Electricity Rates in the US by State: An Overview

Electricity Rates in the US by State

Electricity cost is a regular expense businesses and residents have to incur every month, without miss. Rate of electricity and your kWh (kilowatt-hour) usage determine your electricity bills each month and there are many factors that influence electricity rates in the US. Usually, demand is high during extreme cold and extreme heat in most states. Electricity rates may vary by the states, depending on the demand and availability of energy in these states. In states like Texas, where summer is hotter, demand for electricity doubles in months of May, July, and August (as per the electricity demand trends observed in 2019), whereas the demand is low during winter months. Hence, most people prefer to switch their electricity providers in Texas between the months of December and March. 
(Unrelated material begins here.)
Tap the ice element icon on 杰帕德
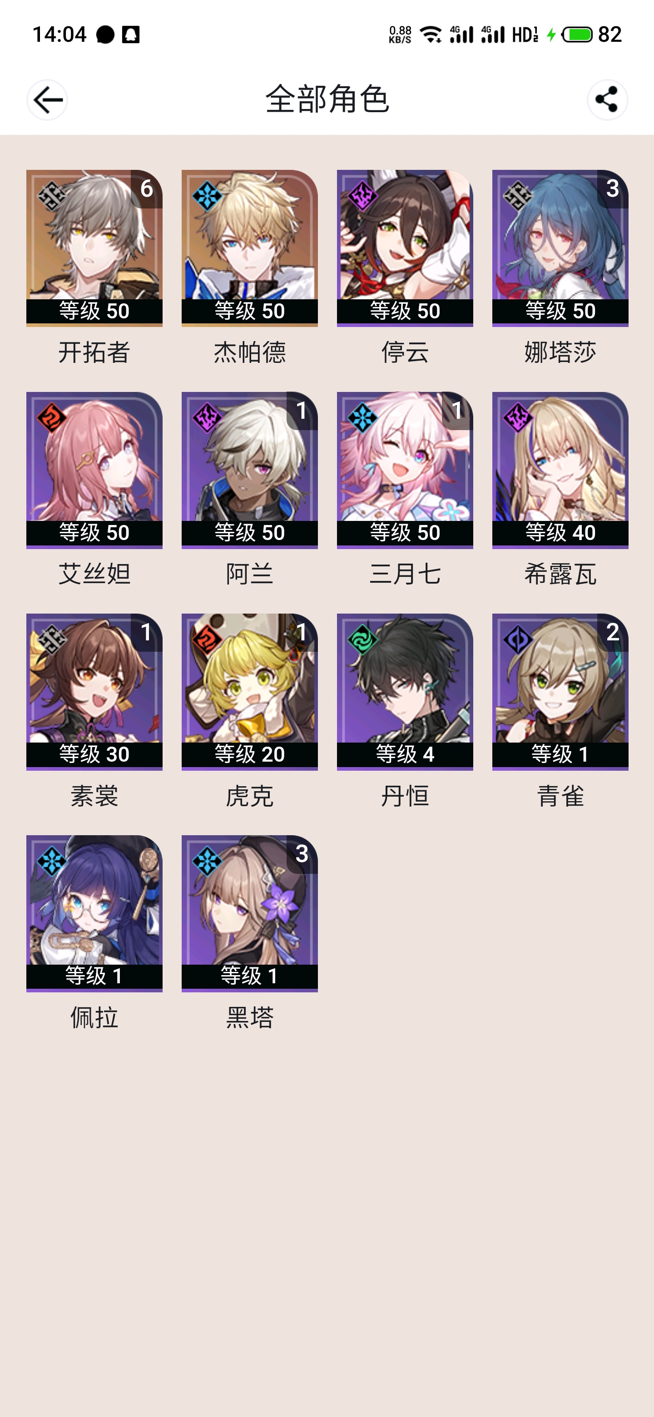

In this post, I have tried to accumulate and compare electricity rates by states in the USA. To help residential customers make an informed decision, I have prepared a list of the top ten states by highest residential electricity rates in different states of the US. The rates are noted in terms of kWh usage. Kilowatt-hour is a measurement indicating the amount of electricity equal to 1000 watts an hour. As per a report, an average US residential customer uses about 3,000 kWh during summer months, whereas the usage plunges to hardly 900 kWh during winter months and moderate during fall and spring. As a result, the average electricity bill is exorbitantly high during summer and considerably lower during winter, fall, and spring

  1. Hawaii: Hawaii has the highest electricity rates in the United States. The average rate here is above 27.5 cents per kWh which is almost double the national average. 
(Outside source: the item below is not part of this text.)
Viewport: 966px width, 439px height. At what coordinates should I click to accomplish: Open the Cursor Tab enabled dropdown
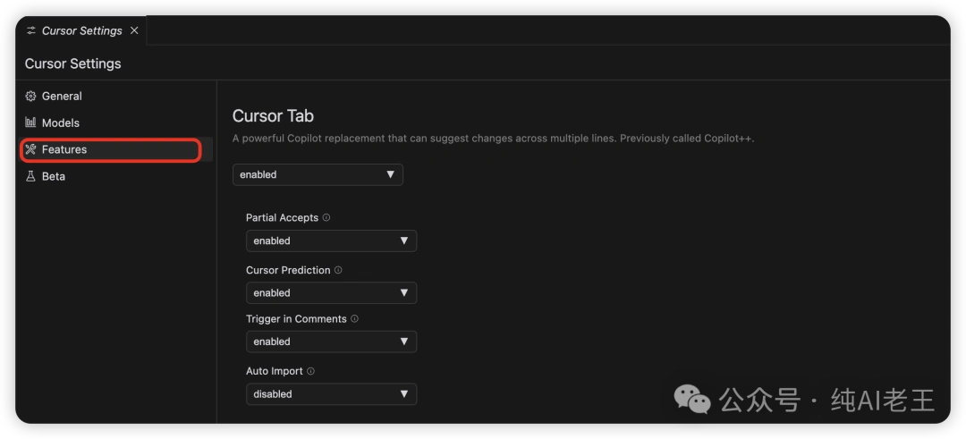(x=318, y=175)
  2. Alaska: With weighted average residential electricity rates at 17.6 cents per kilowatt (kWh) as of CY2011), Alaska is second in this list of highest electricity rates by states in the United States. Average monthly utility bill is $238 in Anchorage. 
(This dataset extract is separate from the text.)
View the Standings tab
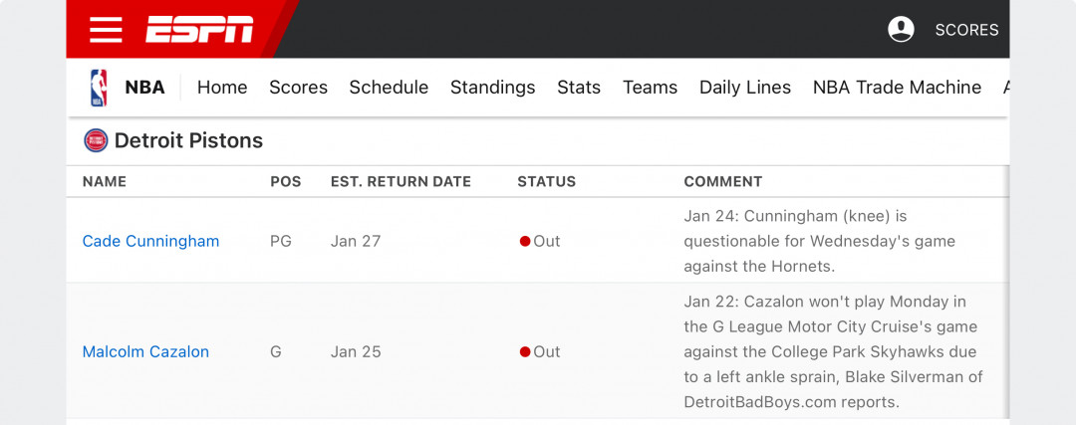 (493, 88)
  3. Connecticut: With average rates of 16.98 cents per kWh, Connecticut has the most expensive electricity in northeast. The state’s goal is to achieve 23% electricity from renewable sources by the year 2020.  

  4. New York: Average rate of electricity in New York is 16.25 cents per kWh. Recently, New York produced more hydro-electric energy than any other state throughout the east of Rocky Mountains. The state will install approx. 3,000 megawatts of solar photovoltaic (PV) facilities by the year 2023. Residents of New York may have to spend enough on buying electricity to enjoy central air conditioning during summer. 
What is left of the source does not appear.